> [Required work] Each record is to be given again without alteration.

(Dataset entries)
----------------------------------------
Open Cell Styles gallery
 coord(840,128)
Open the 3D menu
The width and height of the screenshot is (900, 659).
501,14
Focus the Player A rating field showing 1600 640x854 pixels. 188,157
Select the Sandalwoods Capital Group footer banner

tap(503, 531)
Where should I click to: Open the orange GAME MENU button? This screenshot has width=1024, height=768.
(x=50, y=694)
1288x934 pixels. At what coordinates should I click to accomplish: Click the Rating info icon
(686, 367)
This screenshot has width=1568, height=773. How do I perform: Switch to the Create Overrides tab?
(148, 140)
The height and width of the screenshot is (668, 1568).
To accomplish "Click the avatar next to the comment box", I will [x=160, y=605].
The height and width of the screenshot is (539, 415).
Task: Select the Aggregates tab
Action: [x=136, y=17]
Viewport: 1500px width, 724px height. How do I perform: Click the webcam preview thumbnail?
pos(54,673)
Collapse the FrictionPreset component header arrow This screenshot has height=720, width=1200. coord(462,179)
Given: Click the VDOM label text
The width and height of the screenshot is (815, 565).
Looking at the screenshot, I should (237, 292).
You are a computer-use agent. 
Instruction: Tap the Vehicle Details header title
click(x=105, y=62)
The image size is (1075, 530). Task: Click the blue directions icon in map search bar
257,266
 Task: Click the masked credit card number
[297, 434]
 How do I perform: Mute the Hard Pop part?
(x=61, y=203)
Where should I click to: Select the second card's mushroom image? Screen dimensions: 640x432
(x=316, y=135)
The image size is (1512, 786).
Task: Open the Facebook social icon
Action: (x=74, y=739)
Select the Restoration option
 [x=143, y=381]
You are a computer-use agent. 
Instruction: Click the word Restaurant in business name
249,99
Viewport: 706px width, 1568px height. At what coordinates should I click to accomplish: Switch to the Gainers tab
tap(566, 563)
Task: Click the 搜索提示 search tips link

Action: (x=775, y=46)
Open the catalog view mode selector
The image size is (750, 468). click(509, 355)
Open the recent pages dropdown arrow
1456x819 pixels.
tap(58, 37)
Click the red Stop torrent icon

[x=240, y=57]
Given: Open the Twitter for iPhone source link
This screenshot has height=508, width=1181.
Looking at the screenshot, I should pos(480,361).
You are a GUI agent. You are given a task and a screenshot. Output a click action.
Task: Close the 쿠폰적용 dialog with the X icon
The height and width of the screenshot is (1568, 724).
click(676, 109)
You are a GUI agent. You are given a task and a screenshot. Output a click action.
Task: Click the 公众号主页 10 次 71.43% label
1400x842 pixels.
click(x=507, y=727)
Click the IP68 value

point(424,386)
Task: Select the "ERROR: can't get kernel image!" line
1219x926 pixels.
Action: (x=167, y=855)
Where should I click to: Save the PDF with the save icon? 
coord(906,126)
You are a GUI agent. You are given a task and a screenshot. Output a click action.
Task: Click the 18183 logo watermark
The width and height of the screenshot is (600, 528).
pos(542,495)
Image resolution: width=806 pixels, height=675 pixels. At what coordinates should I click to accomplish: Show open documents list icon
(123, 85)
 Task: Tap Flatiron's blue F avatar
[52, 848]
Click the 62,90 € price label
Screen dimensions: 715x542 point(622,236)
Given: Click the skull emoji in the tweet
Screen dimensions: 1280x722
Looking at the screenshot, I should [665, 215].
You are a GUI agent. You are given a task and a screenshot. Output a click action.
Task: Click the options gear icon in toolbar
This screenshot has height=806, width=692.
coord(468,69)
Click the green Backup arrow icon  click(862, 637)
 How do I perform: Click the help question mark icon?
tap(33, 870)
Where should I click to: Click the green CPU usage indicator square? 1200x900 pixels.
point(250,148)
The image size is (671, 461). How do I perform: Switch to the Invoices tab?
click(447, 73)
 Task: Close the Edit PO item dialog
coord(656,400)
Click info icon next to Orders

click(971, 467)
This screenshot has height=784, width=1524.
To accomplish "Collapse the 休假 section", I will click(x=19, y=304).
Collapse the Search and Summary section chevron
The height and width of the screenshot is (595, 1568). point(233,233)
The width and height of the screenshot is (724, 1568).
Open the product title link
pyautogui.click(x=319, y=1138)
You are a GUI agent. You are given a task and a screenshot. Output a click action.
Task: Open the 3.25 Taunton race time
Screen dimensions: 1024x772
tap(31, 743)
----------------------------------------
> [Output of the task]
Open Cell Styles gallery
 coord(840,128)
Open the 3D menu
The width and height of the screenshot is (900, 659).
501,14
Focus the Player A rating field showing 1600 640x854 pixels. 188,157
Select the Sandalwoods Capital Group footer banner

tap(503, 531)
Where should I click to: Open the orange GAME MENU button? This screenshot has width=1024, height=768.
(x=50, y=694)
1288x934 pixels. At what coordinates should I click to accomplish: Click the Rating info icon
(686, 367)
This screenshot has width=1568, height=773. How do I perform: Switch to the Create Overrides tab?
(148, 140)
The height and width of the screenshot is (668, 1568).
To accomplish "Click the avatar next to the comment box", I will [x=160, y=605].
The height and width of the screenshot is (539, 415).
Task: Select the Aggregates tab
Action: [x=136, y=17]
Viewport: 1500px width, 724px height. How do I perform: Click the webcam preview thumbnail?
pos(54,673)
Collapse the FrictionPreset component header arrow This screenshot has height=720, width=1200. coord(462,179)
Given: Click the VDOM label text
The width and height of the screenshot is (815, 565).
Looking at the screenshot, I should (237, 292).
You are a computer-use agent. 
Instruction: Tap the Vehicle Details header title
click(x=105, y=62)
The image size is (1075, 530). Task: Click the blue directions icon in map search bar
257,266
 Task: Click the masked credit card number
[297, 434]
 How do I perform: Mute the Hard Pop part?
(x=61, y=203)
Where should I click to: Select the second card's mushroom image? Screen dimensions: 640x432
(x=316, y=135)
The image size is (1512, 786).
Task: Open the Facebook social icon
Action: (x=74, y=739)
Select the Restoration option
 [x=143, y=381]
You are a computer-use agent. 
Instruction: Click the word Restaurant in business name
249,99
Viewport: 706px width, 1568px height. At what coordinates should I click to accomplish: Switch to the Gainers tab
tap(566, 563)
Task: Click the 搜索提示 search tips link

Action: (x=775, y=46)
Open the catalog view mode selector
The image size is (750, 468). click(509, 355)
Open the recent pages dropdown arrow
1456x819 pixels.
tap(58, 37)
Click the red Stop torrent icon

[x=240, y=57]
Given: Open the Twitter for iPhone source link
This screenshot has height=508, width=1181.
Looking at the screenshot, I should pos(480,361).
You are a GUI agent. You are given a task and a screenshot. Output a click action.
Task: Close the 쿠폰적용 dialog with the X icon
The height and width of the screenshot is (1568, 724).
click(676, 109)
You are a GUI agent. You are given a task and a screenshot. Output a click action.
Task: Click the 公众号主页 10 次 71.43% label
1400x842 pixels.
click(x=507, y=727)
Click the IP68 value

point(424,386)
Task: Select the "ERROR: can't get kernel image!" line
1219x926 pixels.
Action: (x=167, y=855)
Where should I click to: Save the PDF with the save icon? 
coord(906,126)
You are a GUI agent. You are given a task and a screenshot. Output a click action.
Task: Click the 18183 logo watermark
The width and height of the screenshot is (600, 528).
pos(542,495)
Image resolution: width=806 pixels, height=675 pixels. At what coordinates should I click to accomplish: Show open documents list icon
(123, 85)
 Task: Tap Flatiron's blue F avatar
[52, 848]
Click the 62,90 € price label
Screen dimensions: 715x542 point(622,236)
Given: Click the skull emoji in the tweet
Screen dimensions: 1280x722
Looking at the screenshot, I should [665, 215].
You are a GUI agent. You are given a task and a screenshot. Output a click action.
Task: Click the options gear icon in toolbar
This screenshot has height=806, width=692.
coord(468,69)
Click the green Backup arrow icon  click(862, 637)
 How do I perform: Click the help question mark icon?
tap(33, 870)
Where should I click to: Click the green CPU usage indicator square? 1200x900 pixels.
point(250,148)
The image size is (671, 461). How do I perform: Switch to the Invoices tab?
click(447, 73)
 Task: Close the Edit PO item dialog
coord(656,400)
Click info icon next to Orders

click(971, 467)
This screenshot has height=784, width=1524.
To accomplish "Collapse the 休假 section", I will click(x=19, y=304).
Collapse the Search and Summary section chevron
The height and width of the screenshot is (595, 1568). point(233,233)
The width and height of the screenshot is (724, 1568).
Open the product title link
pyautogui.click(x=319, y=1138)
You are a GUI agent. You are given a task and a screenshot. Output a click action.
Task: Open the 3.25 Taunton race time
Screen dimensions: 1024x772
tap(31, 743)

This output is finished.